U.S. Cigarette Wholesalers Suing Tobacco Companies
WASHINGTON (Reuters) - Cigarette wholesalers and distributors are filing on Tuesday a proposed class-action lawsuit claiming major tobacco companies illegally fixed prices in the United States and abroad, a lawyer for the plaintiffs said.
The lawyer, Paul Gallagher, said the lawsuit did not seek a specific amount of damages, but that ``billions of dollars'' could be at stake in the case involving alleged violations of international law and federal antitrust law. Gallagher said the lawsuit named as the defendants Philip Morris Cos. Inc.; R.J. Reynolds Tobacco Holdings Inc.; Brown & Williamson Tobacco Corp., a unit of British American Tobacco Plc; Lorillard Tobacco Co., a unit of Loews Corp.; and Liggett Group, a unit of Brooke Group Ltd.

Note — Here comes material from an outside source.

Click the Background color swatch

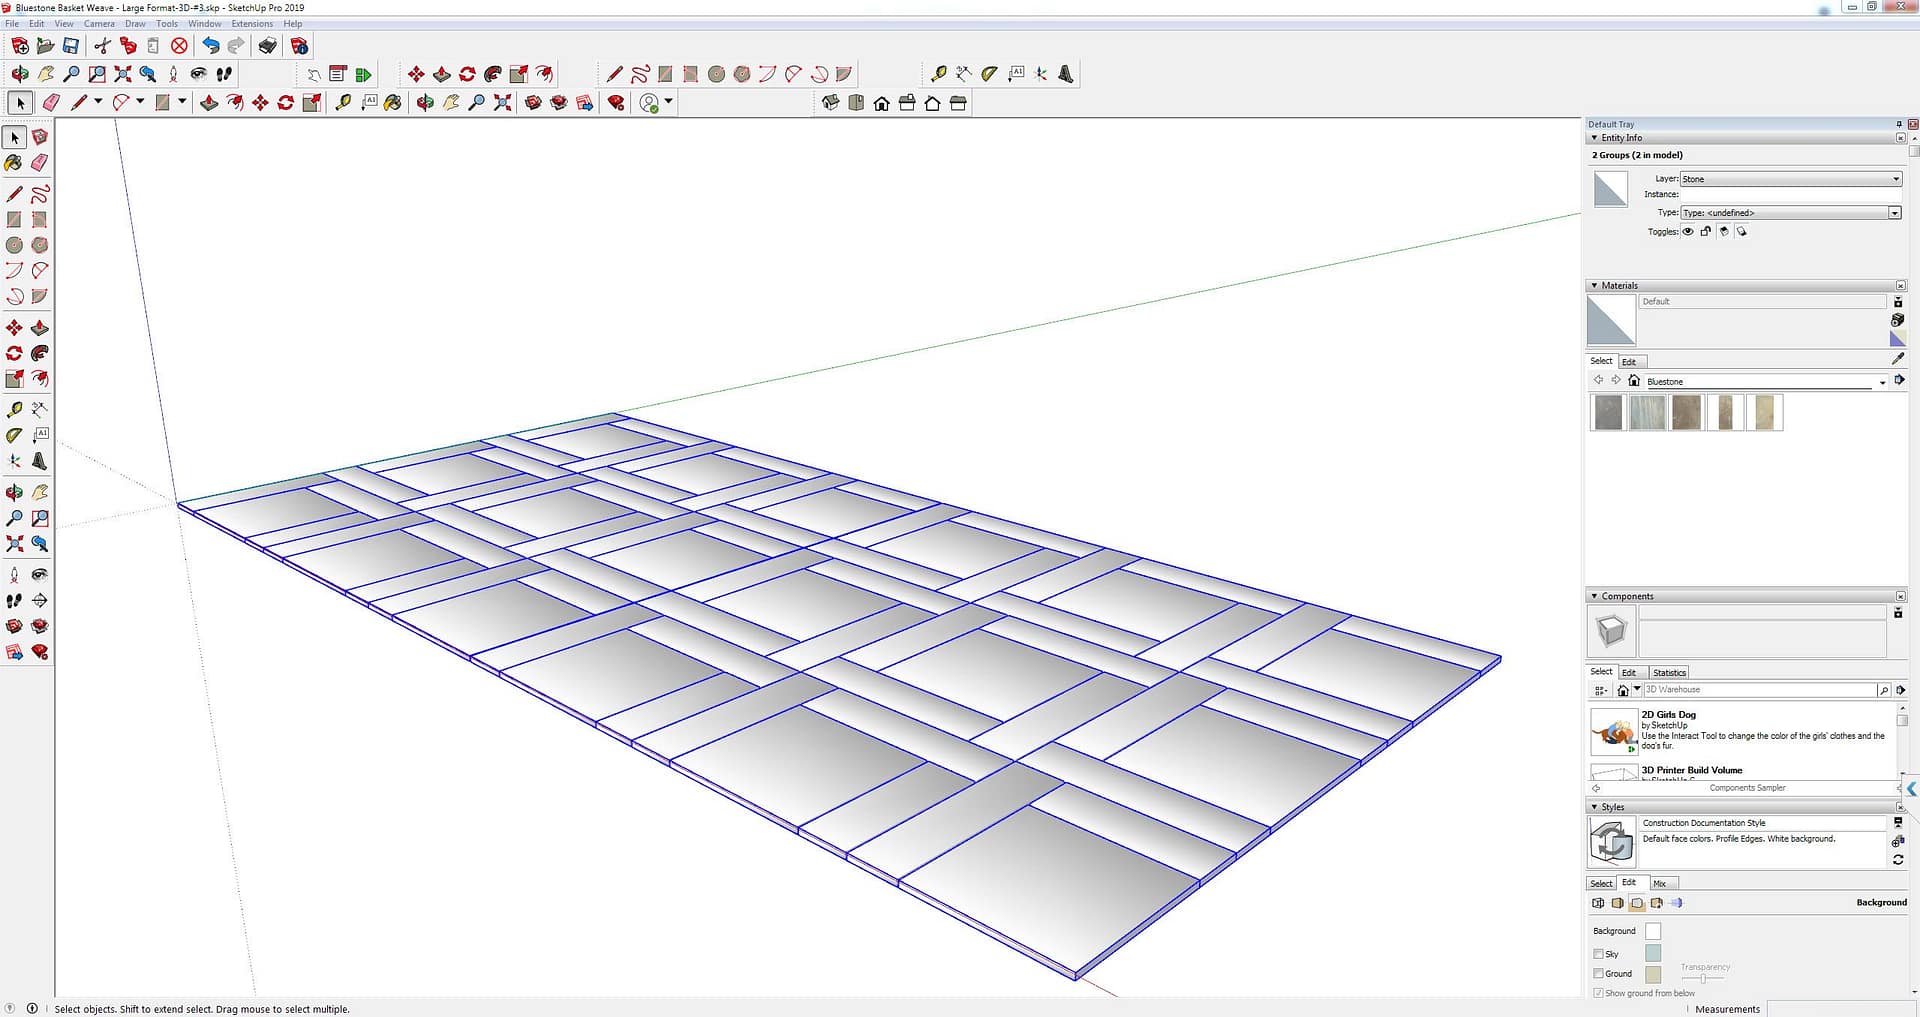[1653, 931]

He said the lawsuit, being filed in federal court in Washington, D.C., alleges the price fixing took place since at least 1993 in the domestic market and since at least 1988 in the foreign market.

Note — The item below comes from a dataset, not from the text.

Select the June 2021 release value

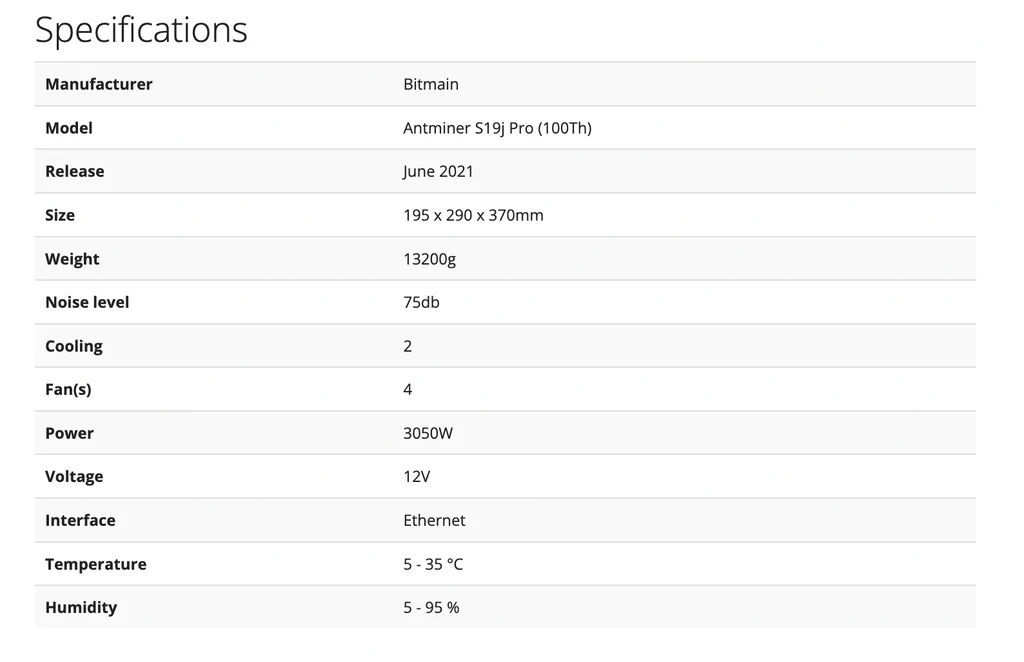pos(438,171)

The lawsuit, which was brought by about two dozen law firms, represents the latest legal attack on the tobacco industry, which already faces a massive civil lawsuit filed by the U.S. Justice Department last year.
In 1998, 46 states settled lawsuits against the tobacco companies for $206 billion. Some of those lawsuits included antitrust allegations, but the settlement did not prevent lawsuits brought by private companies.